2)No One To Monitor. Having social media profiles is like having little websites that need constant monitoring.
3)No Money. Unless you are going to do a customized theme or develop a widget, it costs nothing to set up and get involved in social media.
4)Corporate Red Tape.When every decision a company makes has to go through multiple processes, stuff doesn’t happen.
5)Blogging excuses. We can’t afford to install a blog. We have nobody to write for us. We have nothing to say. Examples of what you can say: cover news in your specific industry, write opinionated posts related to news and events. Announce new products and or special offers. Write in-depth product reviews. Highlight customer testimonies and praise. Do a Q& A style posts to deal with common inquiries. Publish customer news…the more personal, the better.
6)Branding Opportunities
7)Building Link Popularity. Link back to your original site within the social media sites you setup. Once you get these various social media profiles indexed, they will count for you.
8)Attracting traffic: Depending on the industry you are in, social media and networking sites can send quality traffic to your site.
9)Interaction with the public. One of the biggest fears – the transition from “talking to” customers to “intereacting” with them.
10)Networking opportunities. Being the lone ranger isn’t the most productive way of running your business.
Control the SERPs for your brand and product names.

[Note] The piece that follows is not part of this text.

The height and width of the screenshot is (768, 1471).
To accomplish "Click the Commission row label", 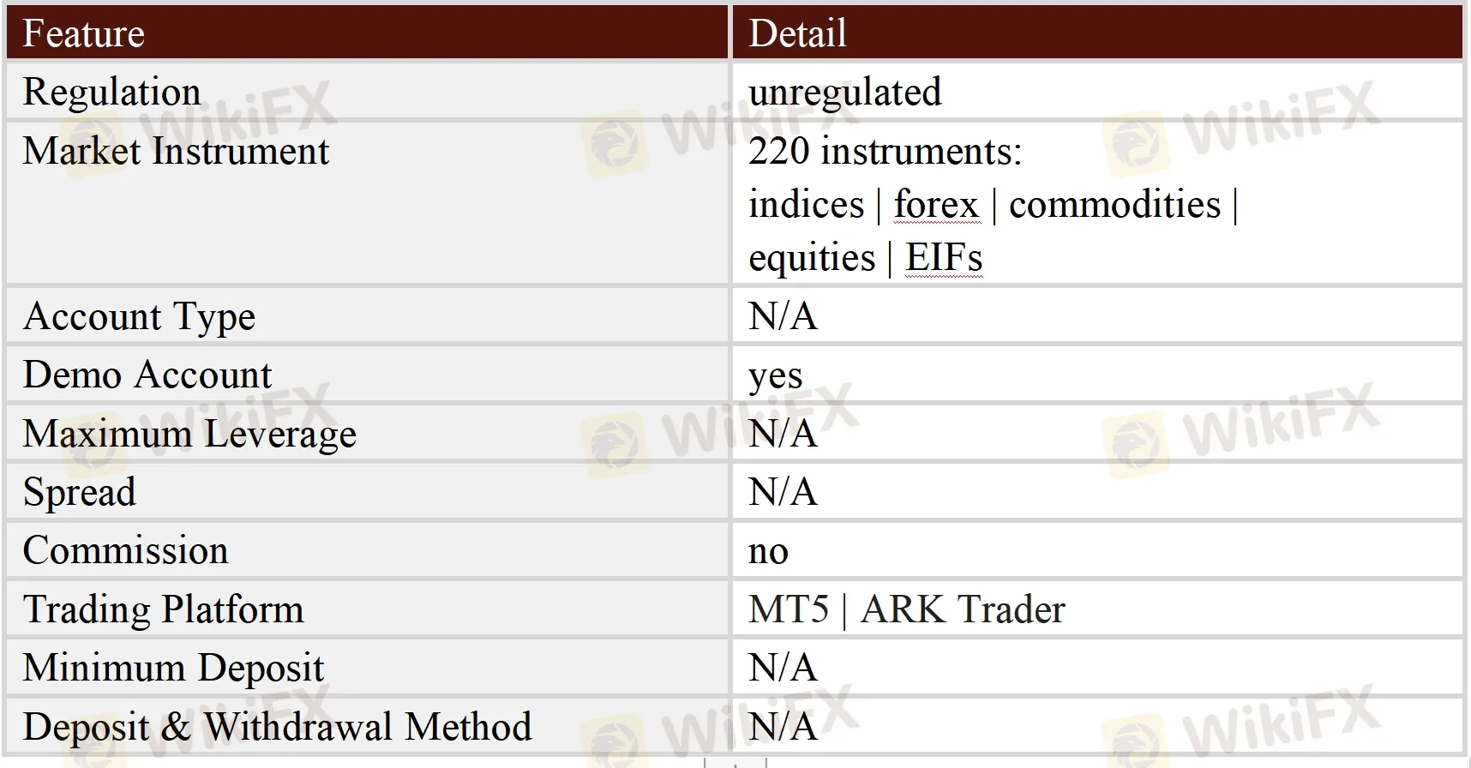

Chris Winfield: Google + Digg = Love.

How they work from a marketers perspective.

Google: Choose keywords, optimize site, get incoming links, rank #1. Timeframe to goal: Days to months to years.

Digg: Create viral content. Submit to Digg. Goal: Promote it to the Digg homepage. Timeframe: 24 hours.

Algorithms. Google: On Page Factors, Age & History of Domain, Inbound Links. Digg: Submitter (power user vs. new user). Voting pattern (fake/friend/natural). History of Domain (banned, trusted, “blacklisted”).

Traffic: Google: Depends on the term/s that you are ranking well for. Sustained traffic – as long as you rank, you will get traffic. Digg: Typically between 10K and 50K visitors within 24 hour period. The first few hours will usually have the most visitors (“Digg Effect”). Depends on the topic.

Advantages for Bloggers & Publishers.

Google: Sustained Traffic. New people who are interested in something you have written about. Capturing attention (Aaron Wall).

Digg: Get your content out to thousands quickly. Build up a following. RSS & Email Subscriptions.

Advantages for Commercial Sites.

Google: Just in time marketing. Get your products or services in front of people who are looking for them at that very moment.

Digg: Get thousands of new people exposed to your brand the way they want to consume it. Get them in the door and lead them throughout the store.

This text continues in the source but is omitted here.